PROBLEM TO SOLVE — Copy the lines below, please, starting with the one that contains "You are a GUI" and ending with the last. Pictures stay out.

INPUT DATA —
>>>

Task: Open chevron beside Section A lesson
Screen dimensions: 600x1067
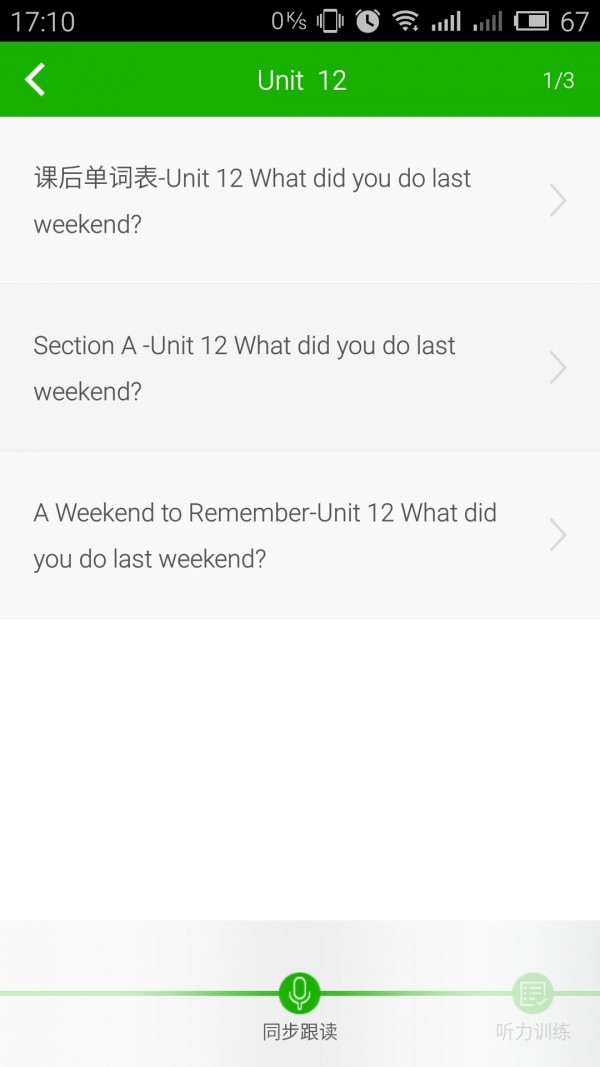Action: click(558, 368)
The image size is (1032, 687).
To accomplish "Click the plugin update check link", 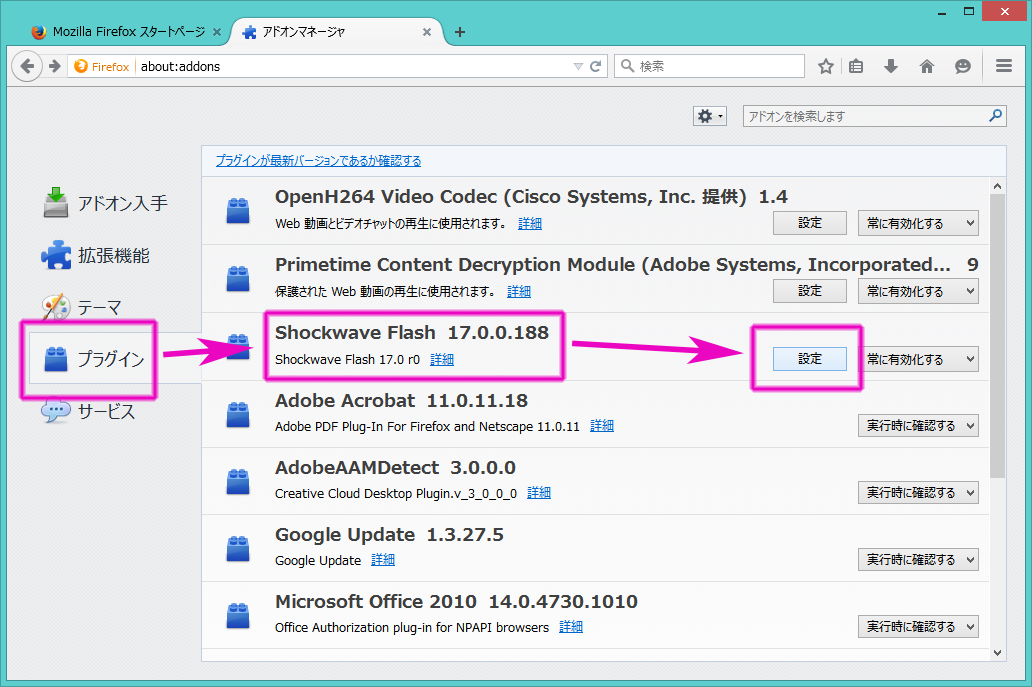I will coord(318,161).
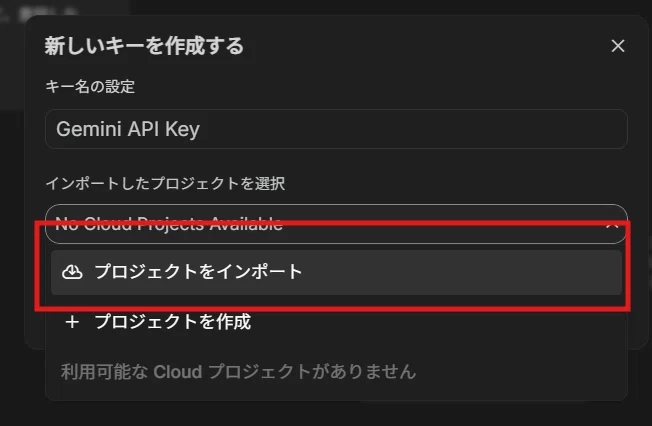Select the プロジェクトをインポート option
Image resolution: width=652 pixels, height=426 pixels.
336,272
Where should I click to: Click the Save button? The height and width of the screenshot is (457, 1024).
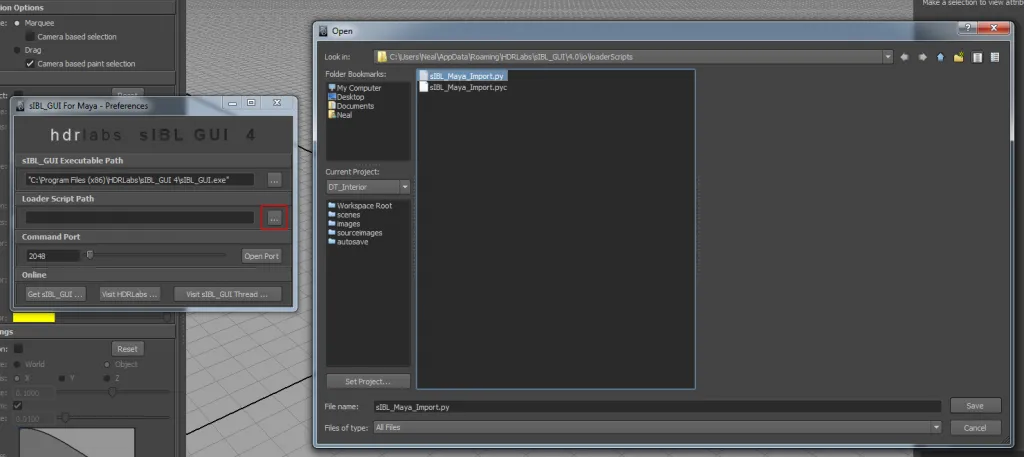click(x=975, y=406)
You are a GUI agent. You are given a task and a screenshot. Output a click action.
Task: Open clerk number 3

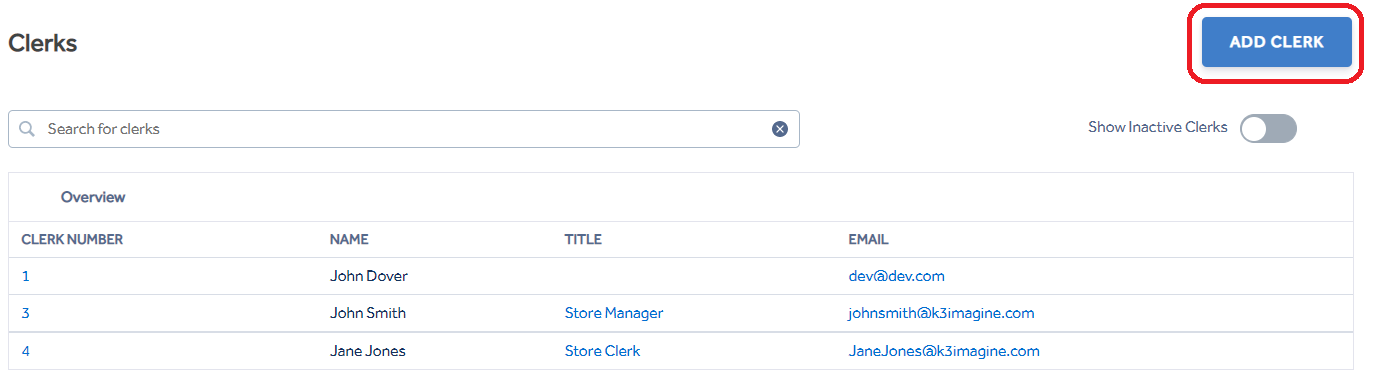pos(26,313)
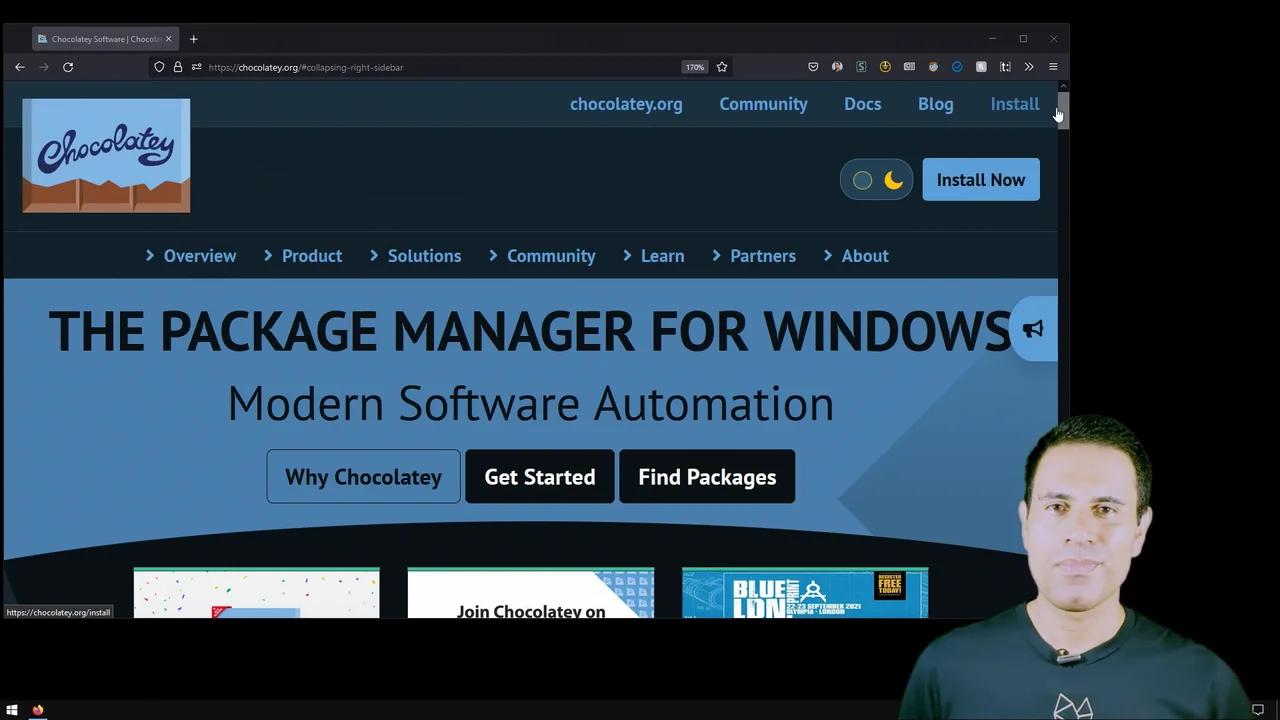The image size is (1280, 720).
Task: Open the Firefox account profile icon
Action: 837,67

<<<

RESPONSE BELOW —
You are a GUI agent. You are given a task and a screenshot. Output a click action.
Task: Open clerk number 3

pos(26,313)
The image size is (1280, 720).
Task: Open the Firefox account profile icon
Action: 837,67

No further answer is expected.